## What is required
Take the entries below and print only the lines from the one with "Where should I click to: Switch" through the one with "Given: Expand the Entry Motions tree item", exactly as they stand, both ends included.

────────

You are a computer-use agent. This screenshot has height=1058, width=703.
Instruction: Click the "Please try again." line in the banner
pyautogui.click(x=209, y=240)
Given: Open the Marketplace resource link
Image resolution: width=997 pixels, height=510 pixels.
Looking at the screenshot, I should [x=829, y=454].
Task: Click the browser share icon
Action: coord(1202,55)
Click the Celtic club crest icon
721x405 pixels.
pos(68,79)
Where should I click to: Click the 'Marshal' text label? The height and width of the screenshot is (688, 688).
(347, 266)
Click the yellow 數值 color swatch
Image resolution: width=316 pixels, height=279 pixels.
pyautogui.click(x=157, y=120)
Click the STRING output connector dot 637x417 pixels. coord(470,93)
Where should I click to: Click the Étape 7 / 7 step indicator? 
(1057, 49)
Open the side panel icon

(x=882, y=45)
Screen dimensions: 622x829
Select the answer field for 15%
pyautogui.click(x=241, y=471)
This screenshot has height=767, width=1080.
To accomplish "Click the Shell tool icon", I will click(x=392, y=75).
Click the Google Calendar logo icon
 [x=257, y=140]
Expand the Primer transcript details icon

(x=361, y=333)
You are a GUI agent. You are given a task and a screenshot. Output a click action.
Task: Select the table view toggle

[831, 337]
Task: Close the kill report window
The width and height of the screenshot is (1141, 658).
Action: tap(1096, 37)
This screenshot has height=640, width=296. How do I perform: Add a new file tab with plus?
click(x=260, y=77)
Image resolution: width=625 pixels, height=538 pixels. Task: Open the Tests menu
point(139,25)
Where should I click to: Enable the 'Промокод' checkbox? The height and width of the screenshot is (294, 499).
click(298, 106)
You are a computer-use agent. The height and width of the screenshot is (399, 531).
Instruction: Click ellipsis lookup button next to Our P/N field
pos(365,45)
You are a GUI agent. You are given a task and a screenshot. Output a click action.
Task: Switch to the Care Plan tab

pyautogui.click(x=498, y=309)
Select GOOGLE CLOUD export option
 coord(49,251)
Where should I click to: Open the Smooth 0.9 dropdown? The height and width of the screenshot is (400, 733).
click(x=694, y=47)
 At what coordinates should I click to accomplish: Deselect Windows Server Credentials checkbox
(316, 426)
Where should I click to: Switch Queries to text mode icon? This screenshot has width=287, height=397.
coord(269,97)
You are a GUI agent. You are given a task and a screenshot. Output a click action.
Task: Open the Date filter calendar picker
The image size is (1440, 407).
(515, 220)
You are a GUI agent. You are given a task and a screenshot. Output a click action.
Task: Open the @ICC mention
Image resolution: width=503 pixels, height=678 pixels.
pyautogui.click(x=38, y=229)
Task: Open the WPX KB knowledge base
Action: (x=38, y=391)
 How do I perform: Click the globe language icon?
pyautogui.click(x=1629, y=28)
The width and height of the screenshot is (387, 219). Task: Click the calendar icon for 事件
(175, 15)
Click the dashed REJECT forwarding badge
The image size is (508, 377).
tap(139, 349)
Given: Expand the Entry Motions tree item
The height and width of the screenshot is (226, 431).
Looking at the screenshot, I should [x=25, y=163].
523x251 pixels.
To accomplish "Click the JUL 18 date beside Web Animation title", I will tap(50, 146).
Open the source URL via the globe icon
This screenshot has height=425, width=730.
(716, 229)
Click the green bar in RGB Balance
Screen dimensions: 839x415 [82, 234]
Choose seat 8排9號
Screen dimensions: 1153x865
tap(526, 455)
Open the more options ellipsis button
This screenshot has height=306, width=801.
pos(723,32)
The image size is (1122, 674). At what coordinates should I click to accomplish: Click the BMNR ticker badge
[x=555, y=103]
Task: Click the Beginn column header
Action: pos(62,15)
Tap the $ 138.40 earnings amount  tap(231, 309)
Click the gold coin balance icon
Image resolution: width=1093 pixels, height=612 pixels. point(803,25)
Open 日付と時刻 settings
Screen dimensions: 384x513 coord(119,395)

────────

## Solution to the problem
Where should I click to: Switch Queries to text mode icon? This screenshot has width=287, height=397.
coord(269,97)
You are a GUI agent. You are given a task and a screenshot. Output a click action.
Task: Open the Date filter calendar picker
The image size is (1440, 407).
(515, 220)
You are a GUI agent. You are given a task and a screenshot. Output a click action.
Task: Open the @ICC mention
Image resolution: width=503 pixels, height=678 pixels.
pyautogui.click(x=38, y=229)
Task: Open the WPX KB knowledge base
Action: (x=38, y=391)
 How do I perform: Click the globe language icon?
pyautogui.click(x=1629, y=28)
The width and height of the screenshot is (387, 219). Task: Click the calendar icon for 事件
(175, 15)
Click the dashed REJECT forwarding badge
The image size is (508, 377).
tap(139, 349)
Given: Expand the Entry Motions tree item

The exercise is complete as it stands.